Although Andress keeps her private life private, she admits that the guy she wrote the song about is actually driving the car she is sitting in doing this interview as they venture out for a rare socially distanced trip to a local beach.

“It’s a true story,” she says. “It was around the holidays and I was going to see my family, and I said, ‘Do I bring this person?”

But all of the music on “Lady Like” is autobiographical. “You get to know who I am in a very honest way,” Andress says. “People are always curious about a new artist and with this album, it’s: ‘Here I am, take it or leave it.’”

That also translates into her social media presence.

“Some people don’t feel like putting content out, but I do,” she says. “I love meet-and-greets and I love having people hear my songs.”

The eight songs on the album — she cowrote all of them and coproduced the album — run the gamut from “Bad Advice,” which speaks about the bad tips she got from friends after a breakup, to the title cut, which offers a nontraditional take on exactly what constitutes being a lady. Although she says it’s hard to pick a favorite — “It’s like picking your favorite child” — she admits it would probably be “Lady Like.”

Even so, the next single is “The Stranger,” which speaks to how love changes over the years and knowing that being head-over-heels about someone doesn’t last — and that’s natural.

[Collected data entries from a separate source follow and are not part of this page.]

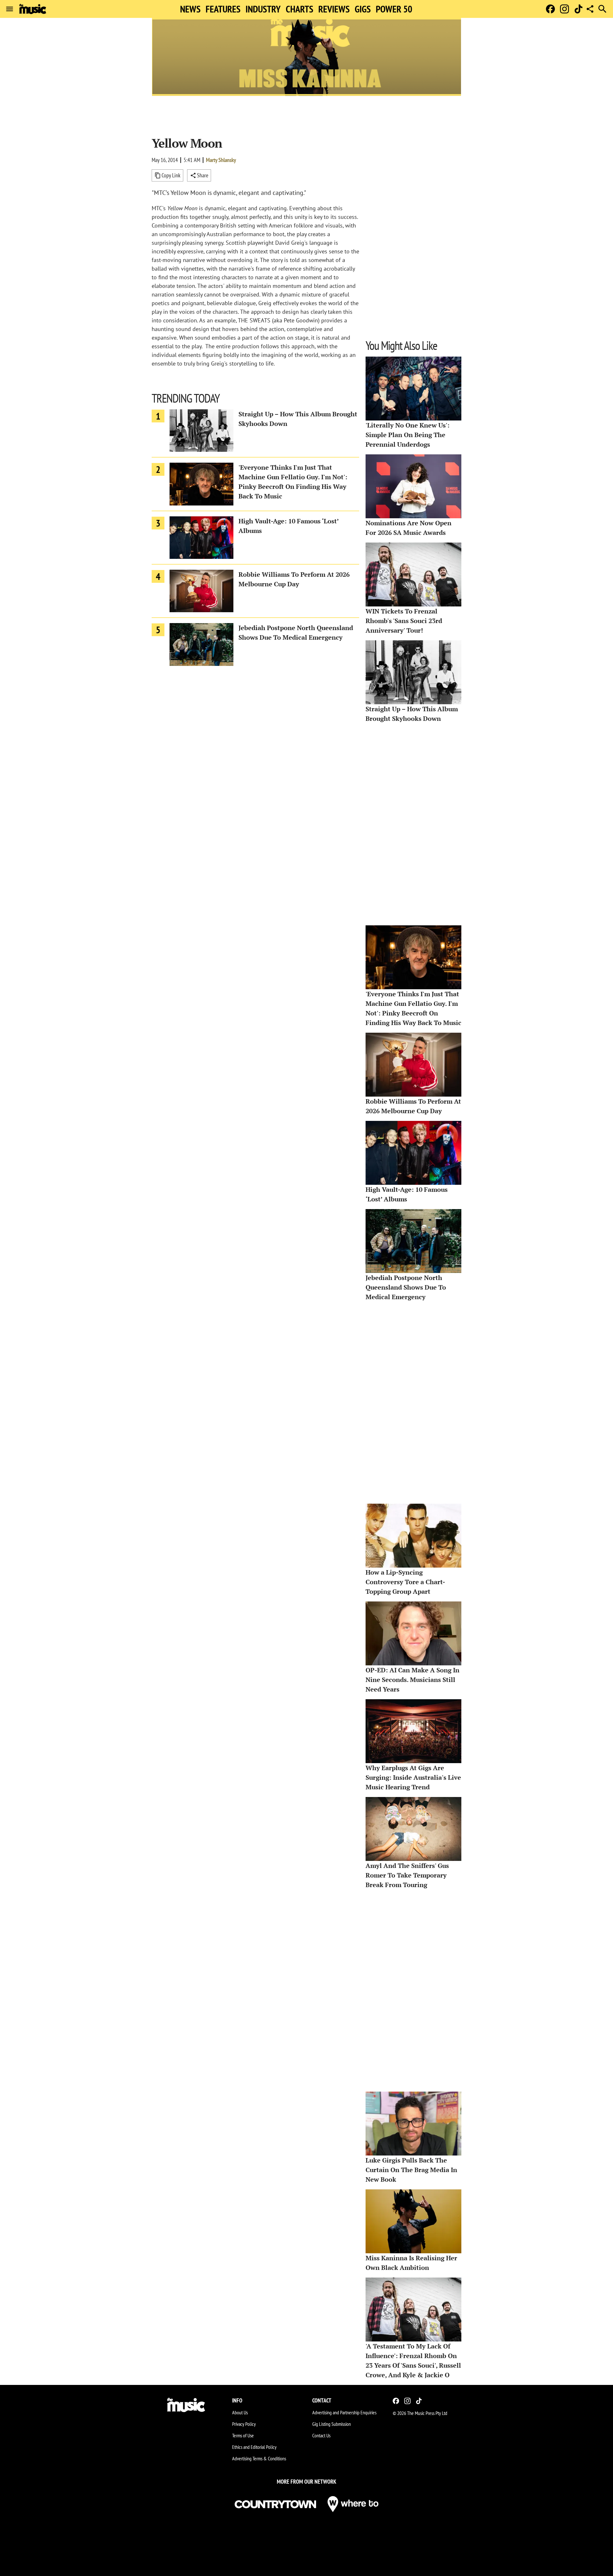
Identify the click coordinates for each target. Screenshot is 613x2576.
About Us (240, 2412)
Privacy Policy (244, 2423)
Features (223, 9)
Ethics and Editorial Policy (254, 2446)
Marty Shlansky (221, 160)
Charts (299, 9)
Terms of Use (243, 2435)
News (190, 9)
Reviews (334, 9)
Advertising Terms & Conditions (259, 2458)
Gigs (363, 9)
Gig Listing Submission (331, 2423)
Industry (263, 9)
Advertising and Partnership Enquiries (344, 2412)
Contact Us (321, 2435)
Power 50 (394, 9)
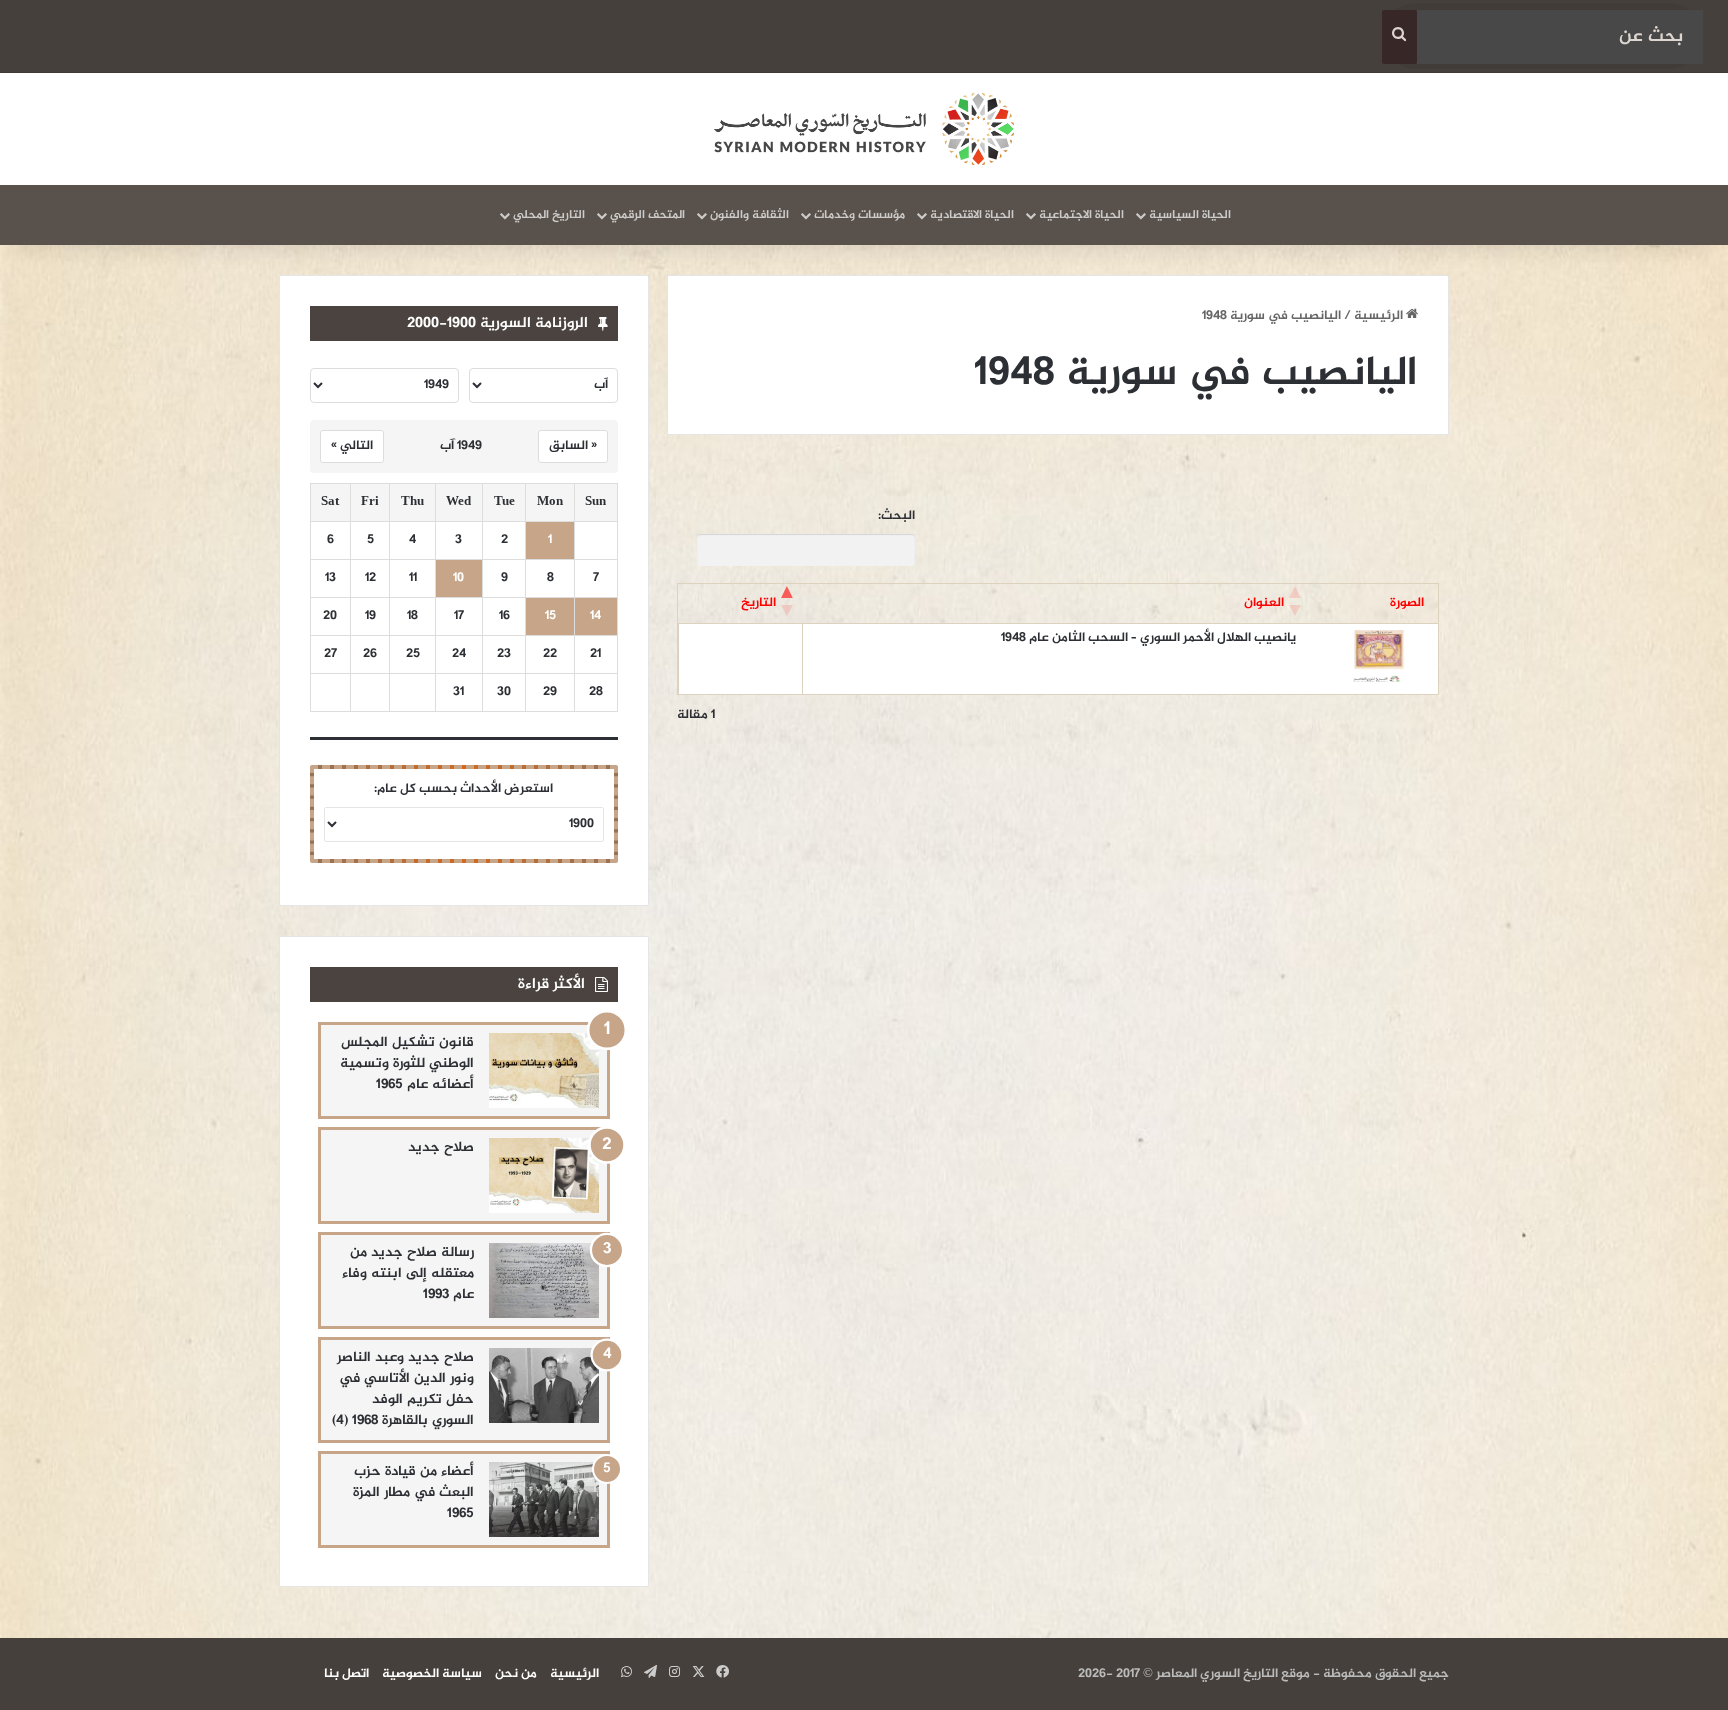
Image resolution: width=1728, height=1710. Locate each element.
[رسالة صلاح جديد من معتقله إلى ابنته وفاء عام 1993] (544, 1280)
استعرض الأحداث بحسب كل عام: (463, 789)
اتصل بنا (346, 1674)
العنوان (1264, 603)
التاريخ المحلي (549, 215)
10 (458, 578)
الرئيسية (1380, 316)
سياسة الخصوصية (432, 1674)
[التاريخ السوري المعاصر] (864, 129)
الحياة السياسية (1190, 215)
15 (550, 616)
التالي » (352, 446)
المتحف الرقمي (647, 215)
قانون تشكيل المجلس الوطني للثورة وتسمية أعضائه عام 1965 (407, 1063)
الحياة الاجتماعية (1081, 215)
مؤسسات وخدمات (859, 215)
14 (595, 616)
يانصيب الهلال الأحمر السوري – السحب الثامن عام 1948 (1148, 638)
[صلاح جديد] (544, 1175)
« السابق (573, 446)
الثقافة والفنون (749, 215)
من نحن (516, 1674)
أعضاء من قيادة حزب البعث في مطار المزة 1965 (413, 1492)
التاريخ (758, 603)
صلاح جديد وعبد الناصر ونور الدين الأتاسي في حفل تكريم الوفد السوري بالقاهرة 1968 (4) (403, 1389)
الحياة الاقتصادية (972, 215)
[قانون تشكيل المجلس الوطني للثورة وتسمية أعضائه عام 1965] (544, 1070)
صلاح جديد (441, 1147)
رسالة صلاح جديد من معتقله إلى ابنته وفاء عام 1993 (408, 1273)
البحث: (896, 516)
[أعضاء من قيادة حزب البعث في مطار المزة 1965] (544, 1499)
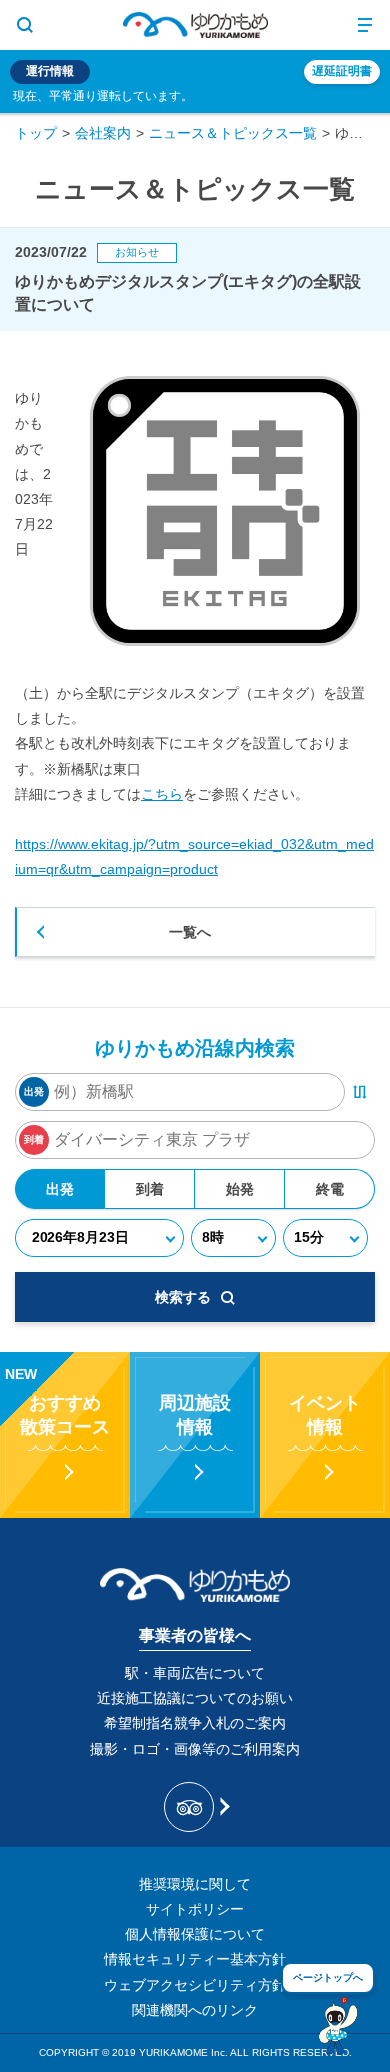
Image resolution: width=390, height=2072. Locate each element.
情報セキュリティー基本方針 (195, 1959)
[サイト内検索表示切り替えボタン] (25, 25)
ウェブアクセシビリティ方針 (195, 1985)
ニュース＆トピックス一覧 (233, 133)
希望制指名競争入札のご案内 (195, 1723)
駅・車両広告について (195, 1673)
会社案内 (103, 133)
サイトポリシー (195, 1909)
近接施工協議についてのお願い (195, 1698)
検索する (183, 1297)
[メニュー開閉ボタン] (365, 25)
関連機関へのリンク (195, 2010)
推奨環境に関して (195, 1884)
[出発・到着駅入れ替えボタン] (360, 1092)
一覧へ (190, 932)
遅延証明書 (342, 71)
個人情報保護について (195, 1934)
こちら (162, 794)
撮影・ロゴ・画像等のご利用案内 (195, 1749)
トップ (36, 133)
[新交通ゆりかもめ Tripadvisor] (195, 1807)
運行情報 (50, 71)
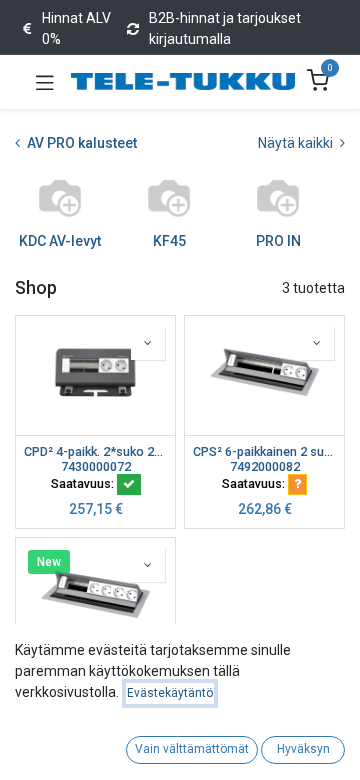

The video, which has already been viewed more than 1 million times, shows real-life couples seated face-to-face across a table without saying a word.

That’s reality, something Andress has learned a lot about over the past few months. “The goal for this year was to be on the road, which is hysterical now, but I’m writing more songs I’m really proud of. If I was on the road, there wouldn’t have been as much time to create,” she says.

Not touring or walking red carpets also means she can’t indulge her flair for fashion. Andress, who is 5 feet, 8 inches with an athlete’s body, has a distinct style, opting for pantsuits rather than dresses, often with cropped tops and/or plunging necklines.

“Dresses are fine for some people, but I find them very restrictive,” she says. “I like to move and don’t want to worry about flashing anyone, so I gravitate toward suit separates.” She’s also partial to wearing “big chains” as accessories.

She says she considers herself to have a “tomboy vibe,” but one that is “comfortable and sexy — kind of a combination of masculine and feminine.”

She works with a stylist, Sonia Young out of L.A., who also counts Abigail Breslin, Chloe Bennet, Paris Jackson and Joe Keery among her clients. For red carpets, they tend to lean toward “a little more of a wow factor,” Andress says, adding that Brandon Maxwell and Christian Siriano are among her favorites. And then there was the Armani tuxedo she donned for the Country Music Association awards in 2019: skinny black pants worn with just a white vest with black lapels. “It was very sexy,” she says with a laugh. “I can be a little bolder and racier on the red carpet and show a little more skin. There was a lot of double-sided tape being used that night.”

When on stage, she prefers being comfortable yet edgy, and will opt for “cool tennis shoes and two-piece sets,” which she believes “look really fresh.” The same holds true for her footwear. “I’ll wear heels on the red carpet because they’re sexy, but on stage, I’d just fall, which would not be good.”